黄禹錫事件についての文章によると、正常に機能する卵巣を持ちながら切除されたと推定される患者のうち、両方の卵巣を切除されたのは何名か。

### 対象の文章
___

「卵子を提供して神を感動させよう」

ヒトクローンES細胞の捏造で科学界に深刻なダメージを与えた、ファン・ウソク(黄禹錫)教授の事件の続報が、『女のからだから』No.253(2007/3/27)に掲載されている。ユン・ジョン・ウォン「研究のため、健康な卵巣まで摘出:黄禹錫事件から1年、国家生命倫理委が報告書発表」(7〜9頁)。

タイトルにもあるように、研究のために健康な女性から「卵巣」(卵子ではない)まで摘出していたという衝撃的な記事である。卵子摘出についてはWikipediaの記事にも載っているが、卵巣摘出については、たぶん日本ではほとんど知られてないのではないだろうか。

記事から引用する。

自分の体から「正常の卵巣」と判断される卵巣が摘出され、研究に提供されたにもかかわらず、卵巣が摘出された事実も知らないまま生きてきた女性たちの被害はどのように説明され、補償されるべきか方法が見えない状況だ。黄禹錫研究チームと卵巣を摘出した病院、管理監督をすべき政府など、だれひとりこれについての責任をとっていない。「定期的に生理があり、正常に機能する卵巣を持っているのにもかかわらず、卵巣の切除を行なわれたと推定される患者が39〜46歳の9名であり、このなかで両方の卵巣を切除したケースは8名である。」(7頁)

このグループは、卵巣(その中には無数の卵胞がある)を、本人のインフォームド・コンセントがないまま、摘出してES細胞研究に使用するという、前代未聞のことをやっていたことになる。

黄禹錫らは、女性研究員からも卵子を提供させているが、そのときには「卵子提供同意書」が提出させられている。さらに、

ある研究員の陳述によれば、黄禹錫は「神まで感動させよう」という表現を何度も繰り返しながら、「研究員、自ら、卵子を提供するのも神を感動させる方法」と話したそうだ。(8頁)

ユン・ジョン・ウォン記者は、「〜そうだ」という伝聞形式を使っているので、この部分は国家生命倫理委員会の報告書に書かれているわけではないのだろう。その分、割り引いて考えないといけないが、ここで「神」が出てくるのが、実はポイントなのかもしれない。

ヒトクローンを世界で最初に成功させたと自称した(嘘だったが)クローンエイドは、ラエリアンという新宗教が作った研究団体であり、ラエリアンの教義では、人間はクローン技術でみずからを複製することで「神=宇宙人」に近づけるということになっている。

韓国の宗教事情はよく知らないが、キリスト教キリスト教新宗教が、日本とは比べものにならないくらい力を持っていると言われている。

ヒトクローンをはじめとする超先端医学は、実は新宗教ととても相性がいいのかもしれない。(サリン製造したオウム真理教のことも想起せよ)。

なお、卵巣摘出に関しては、「韓国だから」というお約束の反応はしないこと。日本でも、卵巣摘出事件は過去にたびたび起きている。(優生保護法下における子宮・卵巣摘出問題を想起せよ)。同根である。

黄禹錫の事件から見えてくるのは、科学者という人間の抱え持つ、「他人を少々犠牲にしても、だましてもいいから、自分の研究で世界のトップに立ちたい」という強烈な「欲望」である。その欲望を実現してしまう科学者はきわめて少数であるのだろうが、その「欲望」そのものは、きわめて広く分布しているのではないかと推測したくなる。

___

### 与えられた行
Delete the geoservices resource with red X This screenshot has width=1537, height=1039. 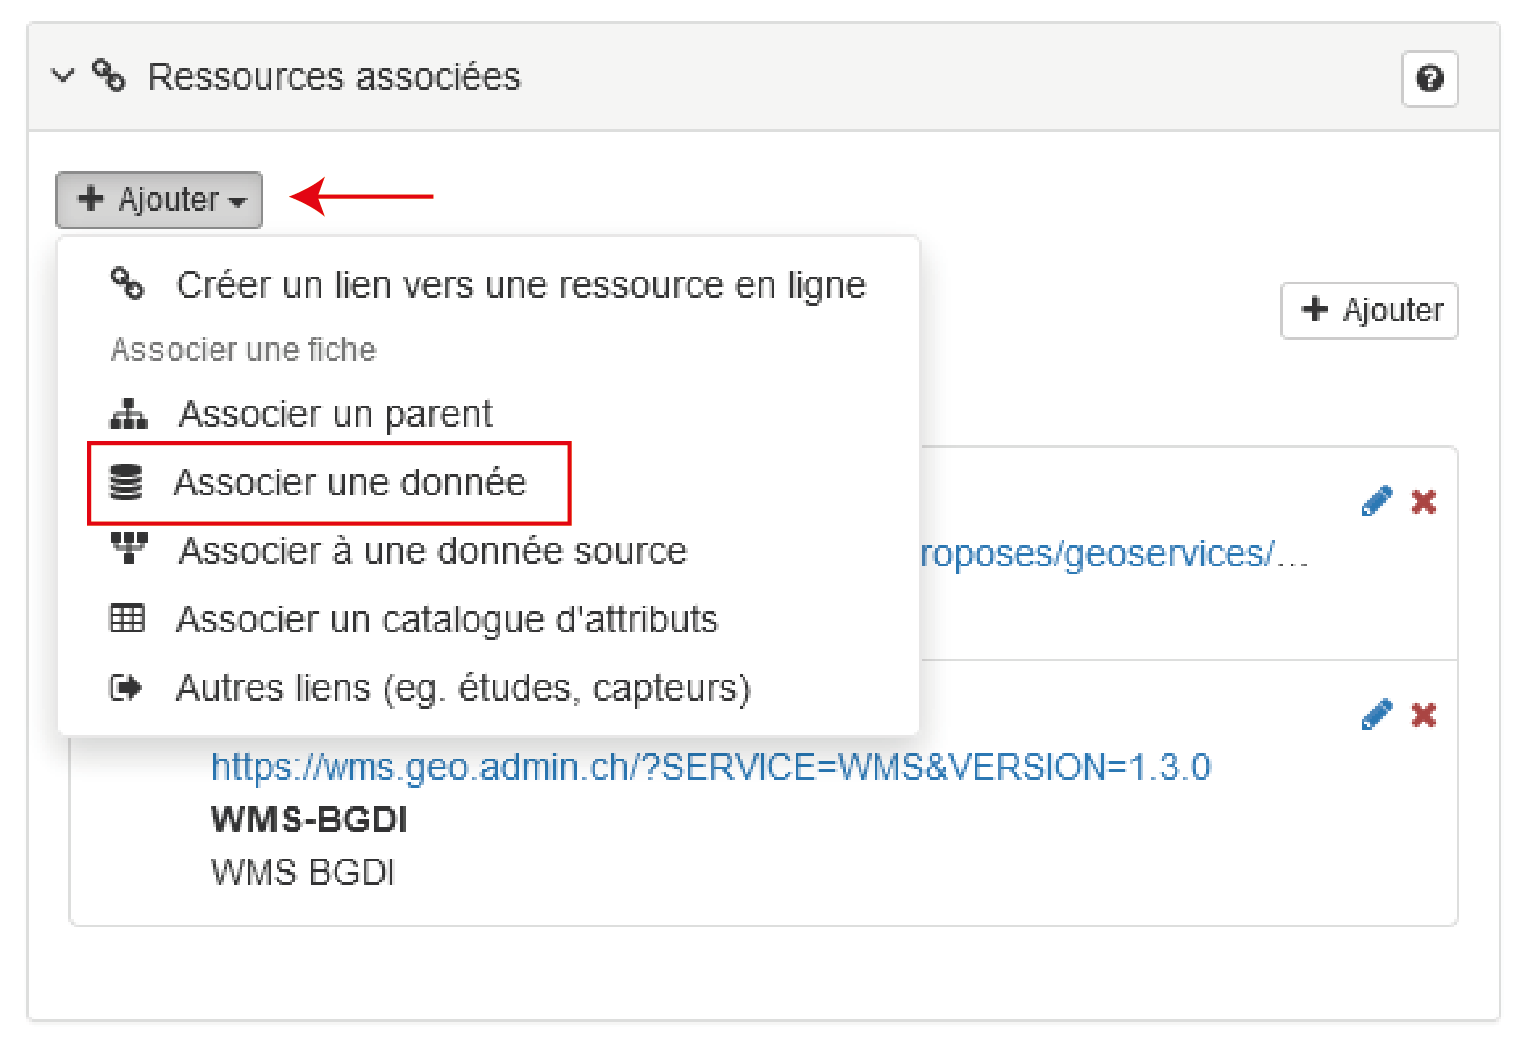coord(1423,502)
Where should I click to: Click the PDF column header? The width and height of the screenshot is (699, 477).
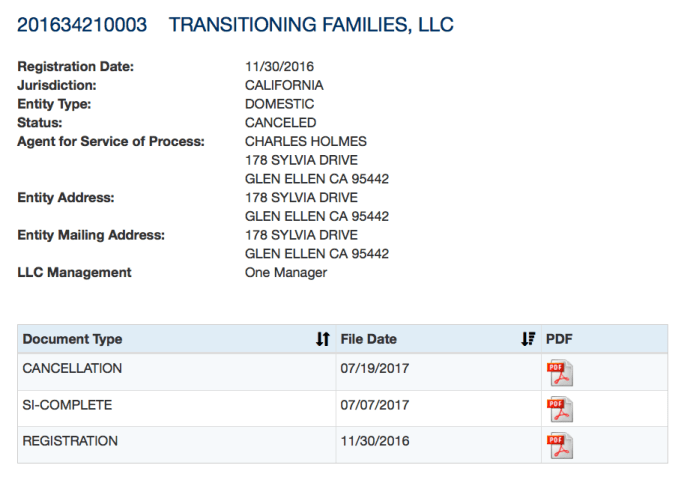[x=559, y=340]
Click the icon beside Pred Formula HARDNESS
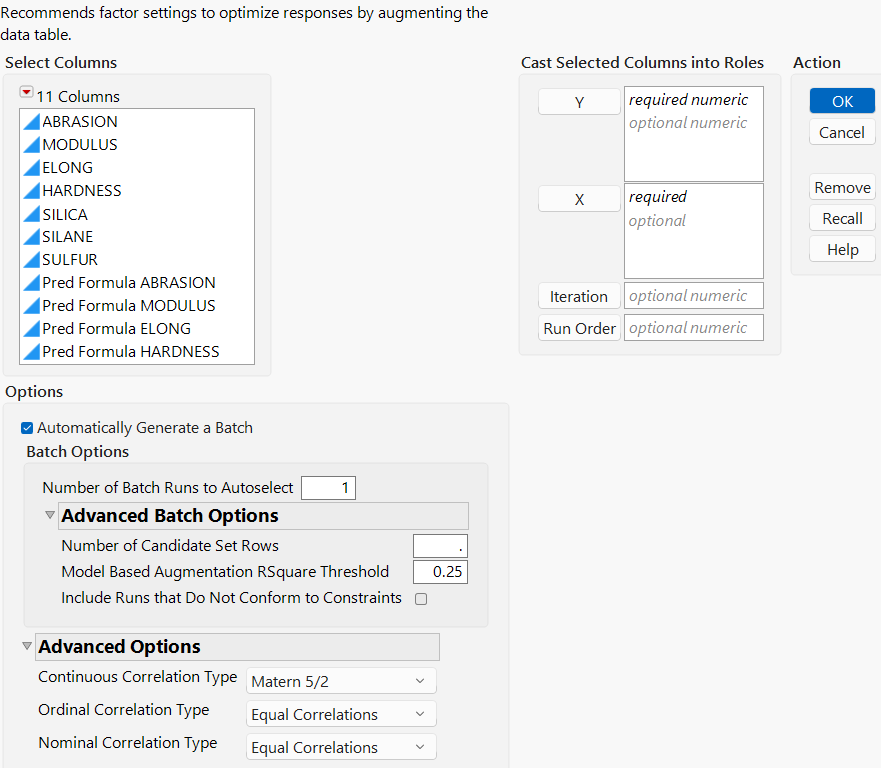The width and height of the screenshot is (881, 768). [34, 351]
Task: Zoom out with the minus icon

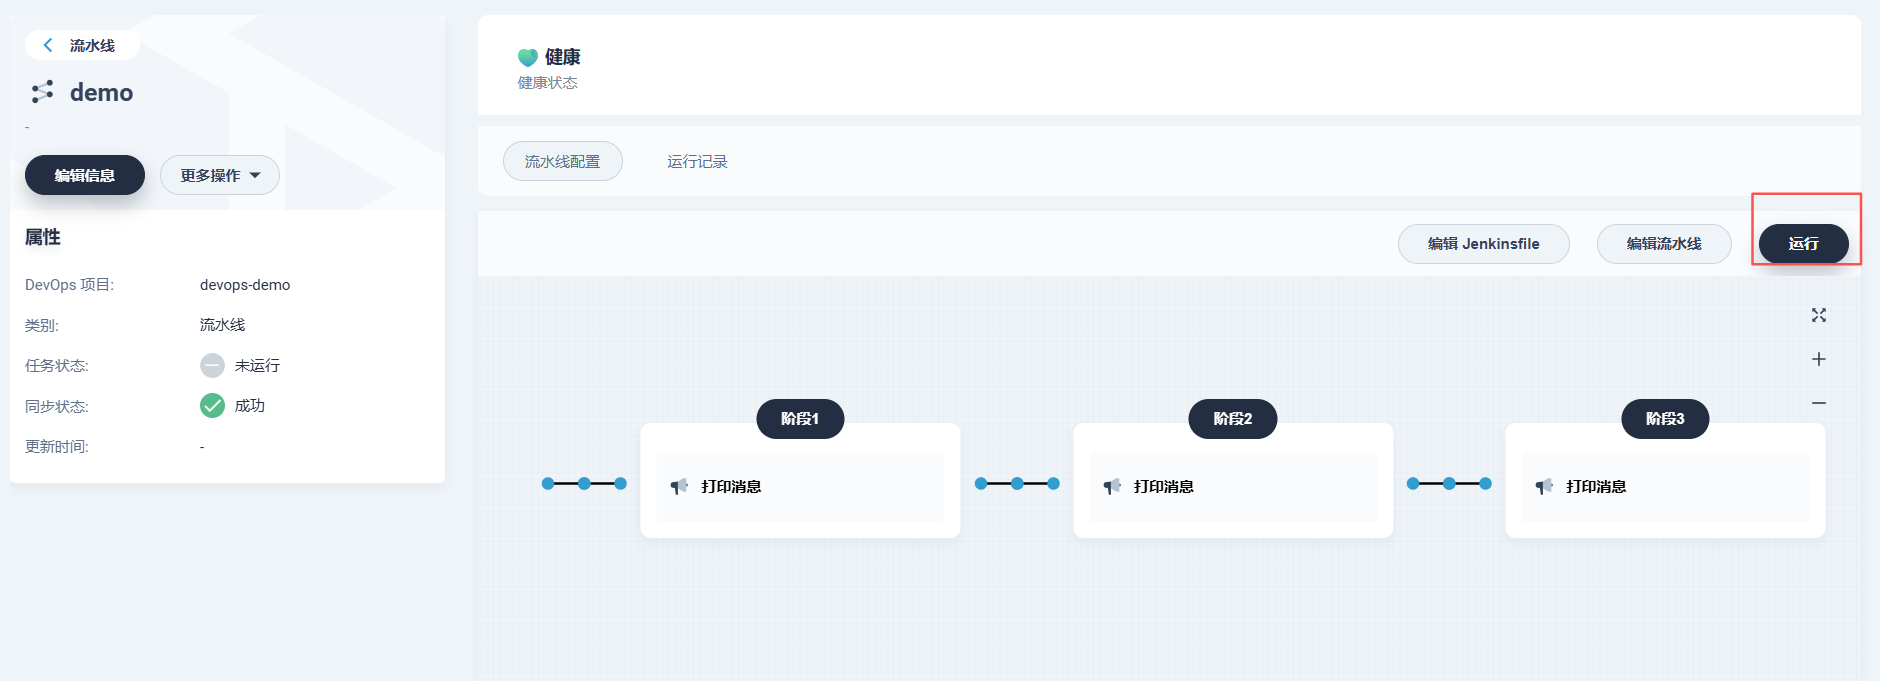Action: coord(1819,403)
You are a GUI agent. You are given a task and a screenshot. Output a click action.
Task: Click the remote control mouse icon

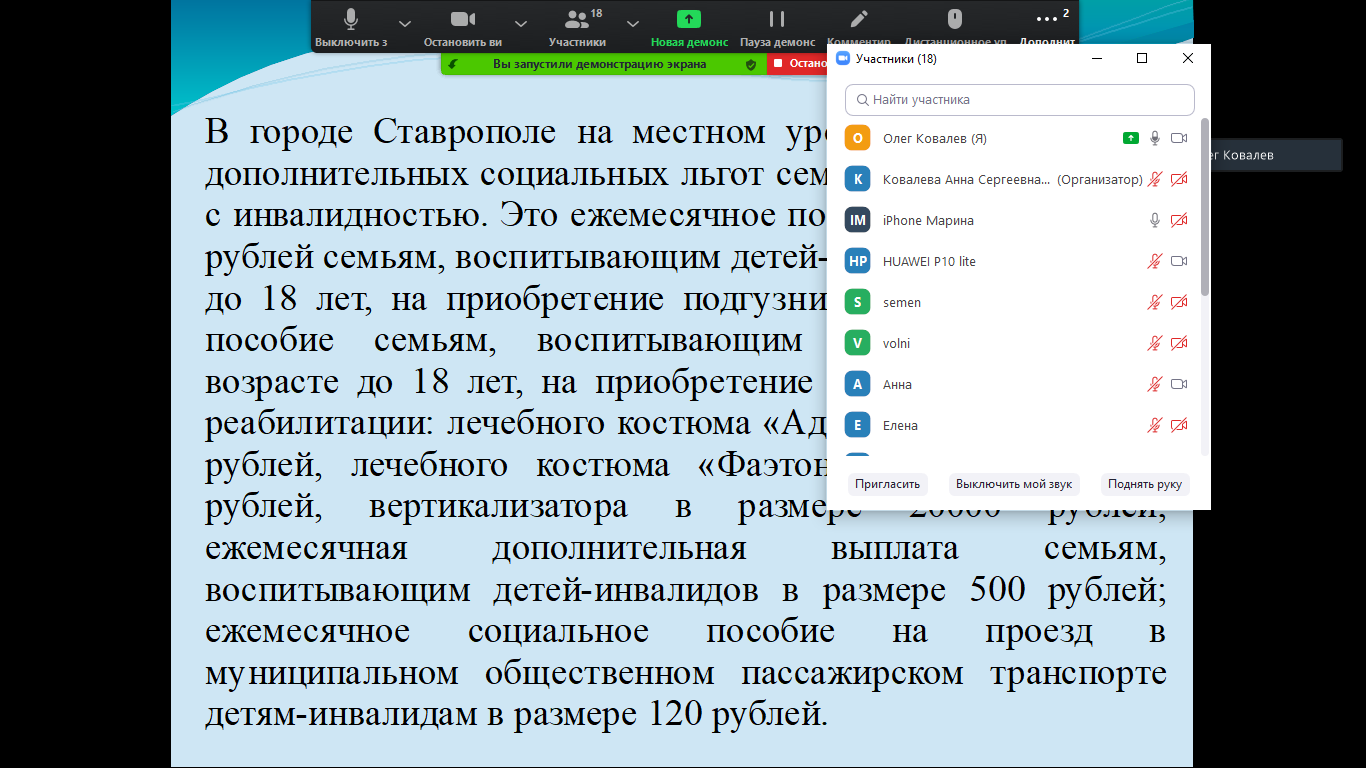[955, 20]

___

### 課題の結果
8名。